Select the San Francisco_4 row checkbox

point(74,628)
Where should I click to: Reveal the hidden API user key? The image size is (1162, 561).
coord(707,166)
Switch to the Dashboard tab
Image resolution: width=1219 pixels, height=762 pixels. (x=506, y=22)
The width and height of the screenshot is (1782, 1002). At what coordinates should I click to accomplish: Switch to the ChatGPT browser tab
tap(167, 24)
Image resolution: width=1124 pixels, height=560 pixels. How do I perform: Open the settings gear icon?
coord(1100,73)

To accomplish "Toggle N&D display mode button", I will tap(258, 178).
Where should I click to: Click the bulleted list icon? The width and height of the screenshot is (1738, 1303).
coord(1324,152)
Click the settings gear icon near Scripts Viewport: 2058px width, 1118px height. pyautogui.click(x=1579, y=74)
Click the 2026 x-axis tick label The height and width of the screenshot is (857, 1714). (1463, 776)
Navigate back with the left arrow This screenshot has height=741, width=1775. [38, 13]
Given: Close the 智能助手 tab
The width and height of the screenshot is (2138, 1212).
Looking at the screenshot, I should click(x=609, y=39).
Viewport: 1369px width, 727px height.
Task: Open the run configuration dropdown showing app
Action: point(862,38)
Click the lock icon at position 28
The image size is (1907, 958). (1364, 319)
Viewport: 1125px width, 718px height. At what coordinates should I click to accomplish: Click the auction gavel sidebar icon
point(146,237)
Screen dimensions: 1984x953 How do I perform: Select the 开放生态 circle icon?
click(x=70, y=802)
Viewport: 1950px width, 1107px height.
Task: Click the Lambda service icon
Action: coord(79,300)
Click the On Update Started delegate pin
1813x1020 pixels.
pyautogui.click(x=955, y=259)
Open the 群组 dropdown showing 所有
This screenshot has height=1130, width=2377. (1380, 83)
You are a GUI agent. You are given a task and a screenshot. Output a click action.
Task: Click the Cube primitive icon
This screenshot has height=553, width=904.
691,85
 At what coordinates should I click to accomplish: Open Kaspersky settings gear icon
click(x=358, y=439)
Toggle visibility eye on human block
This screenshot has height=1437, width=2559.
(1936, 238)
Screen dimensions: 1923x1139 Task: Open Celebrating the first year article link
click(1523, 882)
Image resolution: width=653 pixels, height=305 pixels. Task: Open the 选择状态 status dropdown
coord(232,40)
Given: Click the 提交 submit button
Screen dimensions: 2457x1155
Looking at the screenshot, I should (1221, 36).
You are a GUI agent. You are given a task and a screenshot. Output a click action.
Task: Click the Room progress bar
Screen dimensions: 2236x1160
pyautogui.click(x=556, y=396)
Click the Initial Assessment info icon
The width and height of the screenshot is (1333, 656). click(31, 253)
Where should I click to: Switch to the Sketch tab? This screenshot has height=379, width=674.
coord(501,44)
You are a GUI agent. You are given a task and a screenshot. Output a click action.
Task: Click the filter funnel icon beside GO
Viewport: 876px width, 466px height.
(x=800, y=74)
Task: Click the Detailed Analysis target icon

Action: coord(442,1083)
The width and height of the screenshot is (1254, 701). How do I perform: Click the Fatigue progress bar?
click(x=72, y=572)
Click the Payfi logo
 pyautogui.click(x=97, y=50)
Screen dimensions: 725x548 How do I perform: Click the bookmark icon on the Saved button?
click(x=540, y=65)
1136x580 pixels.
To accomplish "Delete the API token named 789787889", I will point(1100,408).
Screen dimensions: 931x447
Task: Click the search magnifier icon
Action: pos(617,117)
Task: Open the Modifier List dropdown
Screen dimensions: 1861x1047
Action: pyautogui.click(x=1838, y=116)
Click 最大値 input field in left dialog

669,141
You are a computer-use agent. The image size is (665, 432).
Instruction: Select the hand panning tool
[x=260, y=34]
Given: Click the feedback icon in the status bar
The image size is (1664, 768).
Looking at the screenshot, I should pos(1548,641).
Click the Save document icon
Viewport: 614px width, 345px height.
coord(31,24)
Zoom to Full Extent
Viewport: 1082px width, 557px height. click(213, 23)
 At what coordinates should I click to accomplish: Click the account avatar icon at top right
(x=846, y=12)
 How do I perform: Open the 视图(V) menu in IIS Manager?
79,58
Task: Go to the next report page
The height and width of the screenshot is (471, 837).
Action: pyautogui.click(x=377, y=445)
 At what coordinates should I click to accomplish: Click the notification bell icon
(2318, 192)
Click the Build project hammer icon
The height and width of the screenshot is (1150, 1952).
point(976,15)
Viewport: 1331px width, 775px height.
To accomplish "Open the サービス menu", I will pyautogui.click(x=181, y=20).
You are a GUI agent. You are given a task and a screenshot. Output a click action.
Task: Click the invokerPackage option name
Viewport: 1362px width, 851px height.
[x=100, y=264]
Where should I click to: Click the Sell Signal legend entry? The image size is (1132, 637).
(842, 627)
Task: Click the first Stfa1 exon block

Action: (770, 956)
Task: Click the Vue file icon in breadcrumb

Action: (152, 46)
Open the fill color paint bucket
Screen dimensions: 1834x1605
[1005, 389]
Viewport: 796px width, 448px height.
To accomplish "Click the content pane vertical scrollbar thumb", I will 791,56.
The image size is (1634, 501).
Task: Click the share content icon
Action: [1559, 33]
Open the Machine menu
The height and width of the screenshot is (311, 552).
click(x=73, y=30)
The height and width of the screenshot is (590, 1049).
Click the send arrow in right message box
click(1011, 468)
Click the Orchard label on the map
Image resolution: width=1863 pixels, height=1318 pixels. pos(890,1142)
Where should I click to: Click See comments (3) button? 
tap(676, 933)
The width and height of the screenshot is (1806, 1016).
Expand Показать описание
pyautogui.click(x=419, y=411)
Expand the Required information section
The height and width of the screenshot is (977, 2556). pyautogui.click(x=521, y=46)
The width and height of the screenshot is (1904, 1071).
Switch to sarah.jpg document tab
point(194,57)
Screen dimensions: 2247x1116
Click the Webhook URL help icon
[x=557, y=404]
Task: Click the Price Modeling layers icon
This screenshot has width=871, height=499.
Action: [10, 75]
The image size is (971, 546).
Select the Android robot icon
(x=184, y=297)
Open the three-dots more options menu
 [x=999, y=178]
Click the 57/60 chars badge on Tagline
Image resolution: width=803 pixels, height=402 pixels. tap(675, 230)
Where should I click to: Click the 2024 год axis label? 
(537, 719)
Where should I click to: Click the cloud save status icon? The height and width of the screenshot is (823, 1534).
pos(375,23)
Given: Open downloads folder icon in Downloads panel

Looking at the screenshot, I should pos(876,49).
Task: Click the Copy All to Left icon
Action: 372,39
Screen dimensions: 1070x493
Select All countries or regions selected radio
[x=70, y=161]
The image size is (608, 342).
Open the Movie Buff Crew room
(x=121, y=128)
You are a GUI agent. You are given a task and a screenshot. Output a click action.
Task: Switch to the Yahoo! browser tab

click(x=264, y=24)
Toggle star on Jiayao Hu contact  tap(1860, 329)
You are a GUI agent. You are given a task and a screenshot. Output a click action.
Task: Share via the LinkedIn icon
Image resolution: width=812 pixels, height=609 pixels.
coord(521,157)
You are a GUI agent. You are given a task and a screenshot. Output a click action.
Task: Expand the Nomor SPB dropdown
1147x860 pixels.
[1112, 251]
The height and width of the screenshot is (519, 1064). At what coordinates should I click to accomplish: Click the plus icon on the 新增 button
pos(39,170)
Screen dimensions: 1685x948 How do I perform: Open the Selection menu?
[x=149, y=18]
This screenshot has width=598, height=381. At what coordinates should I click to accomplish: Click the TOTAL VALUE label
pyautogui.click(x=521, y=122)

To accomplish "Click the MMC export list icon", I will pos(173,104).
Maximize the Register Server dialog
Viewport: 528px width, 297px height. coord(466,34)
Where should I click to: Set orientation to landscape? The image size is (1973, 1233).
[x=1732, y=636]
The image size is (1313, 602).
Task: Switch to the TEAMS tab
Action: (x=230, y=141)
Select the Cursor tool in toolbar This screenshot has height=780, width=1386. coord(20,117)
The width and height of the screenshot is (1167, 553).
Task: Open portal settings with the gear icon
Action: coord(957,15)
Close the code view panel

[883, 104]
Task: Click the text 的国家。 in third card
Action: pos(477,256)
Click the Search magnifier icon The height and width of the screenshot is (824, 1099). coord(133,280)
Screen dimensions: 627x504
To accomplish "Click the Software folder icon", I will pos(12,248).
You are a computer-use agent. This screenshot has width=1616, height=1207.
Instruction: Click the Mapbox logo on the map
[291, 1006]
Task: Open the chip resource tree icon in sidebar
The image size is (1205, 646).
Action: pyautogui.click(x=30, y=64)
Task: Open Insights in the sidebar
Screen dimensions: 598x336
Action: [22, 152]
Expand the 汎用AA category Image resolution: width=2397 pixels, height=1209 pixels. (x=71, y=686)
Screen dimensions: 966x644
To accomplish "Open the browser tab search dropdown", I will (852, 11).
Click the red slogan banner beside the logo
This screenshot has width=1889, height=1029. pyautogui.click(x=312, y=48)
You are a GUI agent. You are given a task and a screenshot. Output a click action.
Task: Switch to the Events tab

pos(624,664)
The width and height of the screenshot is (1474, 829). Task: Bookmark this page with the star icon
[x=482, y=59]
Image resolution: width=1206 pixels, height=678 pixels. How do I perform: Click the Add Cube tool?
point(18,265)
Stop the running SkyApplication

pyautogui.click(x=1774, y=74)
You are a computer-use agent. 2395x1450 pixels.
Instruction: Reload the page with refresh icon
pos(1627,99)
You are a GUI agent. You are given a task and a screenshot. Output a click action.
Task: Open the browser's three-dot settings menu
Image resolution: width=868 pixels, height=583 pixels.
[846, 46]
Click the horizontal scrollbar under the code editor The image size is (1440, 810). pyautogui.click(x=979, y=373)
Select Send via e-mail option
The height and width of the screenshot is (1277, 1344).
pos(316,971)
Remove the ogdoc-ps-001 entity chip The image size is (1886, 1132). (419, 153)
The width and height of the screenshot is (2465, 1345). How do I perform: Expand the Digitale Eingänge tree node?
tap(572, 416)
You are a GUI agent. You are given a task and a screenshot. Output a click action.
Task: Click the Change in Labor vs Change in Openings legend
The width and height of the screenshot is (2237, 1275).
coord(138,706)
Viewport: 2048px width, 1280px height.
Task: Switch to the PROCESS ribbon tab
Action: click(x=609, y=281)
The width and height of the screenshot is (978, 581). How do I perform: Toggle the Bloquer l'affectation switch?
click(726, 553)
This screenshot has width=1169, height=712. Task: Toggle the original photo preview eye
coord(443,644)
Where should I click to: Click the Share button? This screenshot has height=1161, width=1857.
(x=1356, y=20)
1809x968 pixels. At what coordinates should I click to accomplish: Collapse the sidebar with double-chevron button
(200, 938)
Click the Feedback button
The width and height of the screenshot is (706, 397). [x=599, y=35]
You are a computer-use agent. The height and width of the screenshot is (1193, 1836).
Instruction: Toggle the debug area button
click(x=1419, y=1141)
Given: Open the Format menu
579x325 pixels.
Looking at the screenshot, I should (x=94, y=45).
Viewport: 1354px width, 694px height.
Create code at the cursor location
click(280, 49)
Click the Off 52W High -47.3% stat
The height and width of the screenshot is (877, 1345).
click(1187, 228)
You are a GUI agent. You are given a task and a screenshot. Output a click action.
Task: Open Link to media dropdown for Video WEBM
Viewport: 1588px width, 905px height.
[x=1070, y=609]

### Task statement
Which of the lines in the data contain the string "computer"? Return each one.

### Expected output
You are a computer-use agent. The image size is (665, 432).
You are a computer-use agent. This screenshot has width=1616, height=1207.
You are a computer-use agent. 2395x1450 pixels.
You are a computer-use agent. The height and width of the screenshot is (1193, 1836).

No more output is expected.